Source records:
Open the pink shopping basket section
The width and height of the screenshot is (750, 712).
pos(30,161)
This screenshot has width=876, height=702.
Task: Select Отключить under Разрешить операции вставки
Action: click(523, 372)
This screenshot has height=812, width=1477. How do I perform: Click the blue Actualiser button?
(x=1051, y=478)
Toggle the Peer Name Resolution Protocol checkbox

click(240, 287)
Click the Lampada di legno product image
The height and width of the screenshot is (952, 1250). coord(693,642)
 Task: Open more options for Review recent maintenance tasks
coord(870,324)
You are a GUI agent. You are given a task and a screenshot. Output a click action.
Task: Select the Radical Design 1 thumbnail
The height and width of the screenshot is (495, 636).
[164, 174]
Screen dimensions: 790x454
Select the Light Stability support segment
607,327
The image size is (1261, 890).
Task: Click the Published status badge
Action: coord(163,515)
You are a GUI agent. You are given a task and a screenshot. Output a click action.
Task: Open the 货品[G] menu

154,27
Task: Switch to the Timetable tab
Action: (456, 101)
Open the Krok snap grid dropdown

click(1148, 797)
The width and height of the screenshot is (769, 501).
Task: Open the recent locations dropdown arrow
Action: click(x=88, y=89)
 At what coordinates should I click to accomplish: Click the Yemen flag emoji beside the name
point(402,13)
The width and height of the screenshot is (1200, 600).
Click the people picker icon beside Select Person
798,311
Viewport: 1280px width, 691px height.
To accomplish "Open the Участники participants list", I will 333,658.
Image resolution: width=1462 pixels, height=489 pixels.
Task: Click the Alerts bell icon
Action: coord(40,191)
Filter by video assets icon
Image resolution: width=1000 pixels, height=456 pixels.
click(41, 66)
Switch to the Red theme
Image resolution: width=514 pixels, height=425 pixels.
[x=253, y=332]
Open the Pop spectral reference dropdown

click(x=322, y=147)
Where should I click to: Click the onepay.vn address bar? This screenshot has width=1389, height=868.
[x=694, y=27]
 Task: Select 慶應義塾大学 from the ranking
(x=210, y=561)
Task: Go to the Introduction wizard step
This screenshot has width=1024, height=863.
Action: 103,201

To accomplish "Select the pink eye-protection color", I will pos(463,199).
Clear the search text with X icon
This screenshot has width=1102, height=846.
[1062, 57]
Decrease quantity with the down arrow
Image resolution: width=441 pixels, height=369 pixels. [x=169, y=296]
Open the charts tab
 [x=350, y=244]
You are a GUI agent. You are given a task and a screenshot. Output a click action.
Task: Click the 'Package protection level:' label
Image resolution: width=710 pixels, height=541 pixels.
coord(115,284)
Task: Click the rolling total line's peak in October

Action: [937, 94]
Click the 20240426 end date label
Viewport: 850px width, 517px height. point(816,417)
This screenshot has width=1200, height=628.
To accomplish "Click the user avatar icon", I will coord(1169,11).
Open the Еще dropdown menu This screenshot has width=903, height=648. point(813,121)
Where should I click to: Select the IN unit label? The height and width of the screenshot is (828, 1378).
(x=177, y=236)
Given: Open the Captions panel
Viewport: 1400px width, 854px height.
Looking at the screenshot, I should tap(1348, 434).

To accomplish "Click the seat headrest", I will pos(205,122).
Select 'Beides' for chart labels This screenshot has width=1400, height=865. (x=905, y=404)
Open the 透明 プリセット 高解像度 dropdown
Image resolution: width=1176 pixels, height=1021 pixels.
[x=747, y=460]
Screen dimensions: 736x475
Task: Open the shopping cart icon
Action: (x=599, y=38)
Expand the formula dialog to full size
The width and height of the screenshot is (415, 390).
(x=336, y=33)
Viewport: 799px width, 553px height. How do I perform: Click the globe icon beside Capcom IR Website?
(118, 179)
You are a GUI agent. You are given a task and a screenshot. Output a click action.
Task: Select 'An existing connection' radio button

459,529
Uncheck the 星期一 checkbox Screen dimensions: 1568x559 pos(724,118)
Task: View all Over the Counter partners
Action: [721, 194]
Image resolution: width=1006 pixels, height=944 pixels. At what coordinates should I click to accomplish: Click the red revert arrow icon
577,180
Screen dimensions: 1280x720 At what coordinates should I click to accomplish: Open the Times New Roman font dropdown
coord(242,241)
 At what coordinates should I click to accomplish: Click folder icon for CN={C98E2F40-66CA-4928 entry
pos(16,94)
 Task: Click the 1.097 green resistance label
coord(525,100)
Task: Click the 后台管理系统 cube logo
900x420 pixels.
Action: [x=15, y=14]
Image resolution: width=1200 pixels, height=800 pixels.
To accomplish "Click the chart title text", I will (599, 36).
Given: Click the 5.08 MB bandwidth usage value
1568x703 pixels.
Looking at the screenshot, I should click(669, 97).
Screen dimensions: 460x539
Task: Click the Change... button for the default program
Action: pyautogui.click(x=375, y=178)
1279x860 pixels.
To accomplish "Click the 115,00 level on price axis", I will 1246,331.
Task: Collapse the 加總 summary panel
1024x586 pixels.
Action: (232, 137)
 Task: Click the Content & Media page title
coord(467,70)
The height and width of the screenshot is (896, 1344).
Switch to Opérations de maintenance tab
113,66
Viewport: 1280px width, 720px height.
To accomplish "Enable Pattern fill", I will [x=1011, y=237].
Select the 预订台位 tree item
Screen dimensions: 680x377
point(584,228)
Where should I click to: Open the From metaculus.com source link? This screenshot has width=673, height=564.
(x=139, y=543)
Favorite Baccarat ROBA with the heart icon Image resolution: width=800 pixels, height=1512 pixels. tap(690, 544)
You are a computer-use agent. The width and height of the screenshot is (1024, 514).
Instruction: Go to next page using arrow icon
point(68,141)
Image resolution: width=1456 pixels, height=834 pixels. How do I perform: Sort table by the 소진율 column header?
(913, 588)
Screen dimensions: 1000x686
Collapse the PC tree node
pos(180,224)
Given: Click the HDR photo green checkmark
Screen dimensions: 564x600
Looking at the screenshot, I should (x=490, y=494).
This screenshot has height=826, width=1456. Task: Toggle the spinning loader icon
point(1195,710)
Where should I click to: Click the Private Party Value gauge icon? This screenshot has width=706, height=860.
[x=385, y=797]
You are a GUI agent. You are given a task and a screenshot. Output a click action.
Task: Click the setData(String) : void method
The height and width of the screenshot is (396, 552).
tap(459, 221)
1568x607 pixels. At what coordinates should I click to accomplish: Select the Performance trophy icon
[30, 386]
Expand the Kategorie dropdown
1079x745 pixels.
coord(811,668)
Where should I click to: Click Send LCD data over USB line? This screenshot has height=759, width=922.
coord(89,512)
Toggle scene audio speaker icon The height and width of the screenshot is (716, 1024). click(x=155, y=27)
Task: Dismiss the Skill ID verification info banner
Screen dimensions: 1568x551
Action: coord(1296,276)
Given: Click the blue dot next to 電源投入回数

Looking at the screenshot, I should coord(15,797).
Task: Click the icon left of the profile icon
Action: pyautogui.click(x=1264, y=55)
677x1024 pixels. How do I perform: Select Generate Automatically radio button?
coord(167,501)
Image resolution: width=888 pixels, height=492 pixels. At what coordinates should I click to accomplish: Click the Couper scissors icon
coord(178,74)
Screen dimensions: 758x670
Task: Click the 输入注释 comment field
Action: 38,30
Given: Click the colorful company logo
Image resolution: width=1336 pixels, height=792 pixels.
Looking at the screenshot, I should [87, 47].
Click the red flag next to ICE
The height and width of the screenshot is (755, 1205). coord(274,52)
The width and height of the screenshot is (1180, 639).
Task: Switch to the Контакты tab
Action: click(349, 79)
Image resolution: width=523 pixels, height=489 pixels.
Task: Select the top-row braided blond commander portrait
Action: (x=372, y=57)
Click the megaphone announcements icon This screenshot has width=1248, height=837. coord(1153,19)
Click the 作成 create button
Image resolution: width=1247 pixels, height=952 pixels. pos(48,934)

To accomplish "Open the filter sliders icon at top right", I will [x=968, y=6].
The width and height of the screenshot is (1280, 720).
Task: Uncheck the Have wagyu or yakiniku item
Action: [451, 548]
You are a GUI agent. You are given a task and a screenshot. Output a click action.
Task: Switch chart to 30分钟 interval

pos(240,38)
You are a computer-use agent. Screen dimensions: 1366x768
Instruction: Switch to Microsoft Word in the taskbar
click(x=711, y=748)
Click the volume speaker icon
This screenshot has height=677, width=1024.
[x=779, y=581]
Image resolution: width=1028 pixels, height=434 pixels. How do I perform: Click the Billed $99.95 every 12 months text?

» **What the exercise asks**
For this exercise, copy every line of the data that holds "pink".

» **Result**
Open the pink shopping basket section
To accomplish "Select the pink eye-protection color", I will pos(463,199).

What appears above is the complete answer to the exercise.